Written problem
Lay out the data from its first line up to and including the line containing "Looking at the screenshot, I should click(x=517, y=634)." as a Markdown table with the columns Row and Line, numbering each row and omitting blank lines.

— BEGIN The records —

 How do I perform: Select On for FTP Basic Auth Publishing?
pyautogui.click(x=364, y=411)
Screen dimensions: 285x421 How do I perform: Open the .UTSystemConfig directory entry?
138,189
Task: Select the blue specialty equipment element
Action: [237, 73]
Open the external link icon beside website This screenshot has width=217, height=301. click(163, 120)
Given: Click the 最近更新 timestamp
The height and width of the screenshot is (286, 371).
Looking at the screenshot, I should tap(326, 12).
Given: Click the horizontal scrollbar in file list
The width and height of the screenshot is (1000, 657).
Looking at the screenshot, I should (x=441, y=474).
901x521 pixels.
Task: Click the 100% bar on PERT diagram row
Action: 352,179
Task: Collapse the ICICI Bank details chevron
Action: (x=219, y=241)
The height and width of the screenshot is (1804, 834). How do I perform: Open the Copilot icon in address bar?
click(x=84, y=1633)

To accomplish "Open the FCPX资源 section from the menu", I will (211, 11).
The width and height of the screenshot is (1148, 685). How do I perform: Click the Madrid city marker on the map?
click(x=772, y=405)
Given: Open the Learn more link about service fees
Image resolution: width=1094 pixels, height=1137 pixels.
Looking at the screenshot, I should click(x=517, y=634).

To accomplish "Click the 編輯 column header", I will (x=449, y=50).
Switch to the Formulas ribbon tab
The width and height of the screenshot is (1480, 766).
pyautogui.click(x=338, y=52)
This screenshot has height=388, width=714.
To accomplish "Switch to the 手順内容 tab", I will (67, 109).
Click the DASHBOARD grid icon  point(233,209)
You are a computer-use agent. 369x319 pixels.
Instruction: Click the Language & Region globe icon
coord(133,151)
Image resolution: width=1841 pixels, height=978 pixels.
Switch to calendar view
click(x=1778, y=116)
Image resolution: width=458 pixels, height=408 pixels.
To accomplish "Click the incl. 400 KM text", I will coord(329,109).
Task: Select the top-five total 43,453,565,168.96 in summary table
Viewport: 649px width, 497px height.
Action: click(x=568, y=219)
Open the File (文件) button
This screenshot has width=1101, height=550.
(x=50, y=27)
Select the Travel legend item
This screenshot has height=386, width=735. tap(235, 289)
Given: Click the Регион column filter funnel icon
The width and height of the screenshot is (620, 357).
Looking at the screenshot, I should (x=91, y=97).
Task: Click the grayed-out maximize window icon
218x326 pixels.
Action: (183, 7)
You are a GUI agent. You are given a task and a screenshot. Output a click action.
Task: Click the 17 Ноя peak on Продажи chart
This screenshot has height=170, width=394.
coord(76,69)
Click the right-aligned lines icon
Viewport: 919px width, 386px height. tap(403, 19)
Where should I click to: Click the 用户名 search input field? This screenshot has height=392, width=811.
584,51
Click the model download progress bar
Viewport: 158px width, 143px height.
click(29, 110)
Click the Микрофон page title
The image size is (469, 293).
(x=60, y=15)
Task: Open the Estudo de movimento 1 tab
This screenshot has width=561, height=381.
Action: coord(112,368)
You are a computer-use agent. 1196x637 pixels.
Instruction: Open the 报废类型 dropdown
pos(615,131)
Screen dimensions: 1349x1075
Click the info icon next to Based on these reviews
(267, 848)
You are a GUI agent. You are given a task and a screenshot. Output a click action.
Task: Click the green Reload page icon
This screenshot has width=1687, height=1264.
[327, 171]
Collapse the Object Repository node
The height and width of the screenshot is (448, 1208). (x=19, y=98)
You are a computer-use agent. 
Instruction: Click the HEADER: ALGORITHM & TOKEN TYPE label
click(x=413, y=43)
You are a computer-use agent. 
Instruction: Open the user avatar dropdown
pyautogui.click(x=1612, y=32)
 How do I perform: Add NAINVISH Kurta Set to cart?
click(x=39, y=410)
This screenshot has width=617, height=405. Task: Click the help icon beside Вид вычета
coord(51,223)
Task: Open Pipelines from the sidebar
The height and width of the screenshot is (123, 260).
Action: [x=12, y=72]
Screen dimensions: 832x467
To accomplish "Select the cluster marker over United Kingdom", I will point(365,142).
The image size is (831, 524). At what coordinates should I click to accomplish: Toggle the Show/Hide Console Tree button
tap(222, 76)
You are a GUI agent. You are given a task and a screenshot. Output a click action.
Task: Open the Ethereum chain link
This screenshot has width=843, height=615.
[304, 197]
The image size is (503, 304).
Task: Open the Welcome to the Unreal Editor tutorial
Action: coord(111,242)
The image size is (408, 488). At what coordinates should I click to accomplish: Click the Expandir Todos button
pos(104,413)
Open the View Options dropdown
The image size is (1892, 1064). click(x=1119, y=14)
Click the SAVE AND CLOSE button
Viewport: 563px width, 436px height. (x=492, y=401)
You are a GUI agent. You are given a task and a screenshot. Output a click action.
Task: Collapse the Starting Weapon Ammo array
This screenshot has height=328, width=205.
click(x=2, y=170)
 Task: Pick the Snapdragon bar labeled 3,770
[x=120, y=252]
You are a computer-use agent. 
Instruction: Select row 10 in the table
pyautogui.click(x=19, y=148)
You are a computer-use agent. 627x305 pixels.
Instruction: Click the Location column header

— END The records —

Solution
| Row | Line |
|---|---|
| 1 |  How do I perform: Select On for FTP Basic Auth Publishing? |
| 2 | pyautogui.click(x=364, y=411) |
| 3 | Screen dimensions: 285x421 How do I perform: Open the .UTSystemConfig directory entry? |
| 4 | 138,189 |
| 5 | Task: Select the blue specialty equipment element |
| 6 | Action: [237, 73] |
| 7 | Open the external link icon beside website This screenshot has width=217, height=301. click(163, 120) |
| 8 | Given: Click the 最近更新 timestamp |
| 9 | The height and width of the screenshot is (286, 371). |
| 10 | Looking at the screenshot, I should tap(326, 12). |
| 11 | Given: Click the horizontal scrollbar in file list |
| 12 | The width and height of the screenshot is (1000, 657). |
| 13 | Looking at the screenshot, I should (x=441, y=474). |
| 14 | 901x521 pixels. |
| 15 | Task: Click the 100% bar on PERT diagram row |
| 16 | Action: 352,179 |
| 17 | Task: Collapse the ICICI Bank details chevron |
| 18 | Action: (x=219, y=241) |
| 19 | The height and width of the screenshot is (1804, 834). How do I perform: Open the Copilot icon in address bar? |
| 20 | click(x=84, y=1633) |
| 21 | To accomplish "Open the FCPX资源 section from the menu", I will (211, 11). |
| 22 | The width and height of the screenshot is (1148, 685). How do I perform: Click the Madrid city marker on the map? |
| 23 | click(x=772, y=405) |
| 24 | Given: Open the Learn more link about service fees |
| 25 | Image resolution: width=1094 pixels, height=1137 pixels. |
| 26 | Looking at the screenshot, I should click(x=517, y=634). |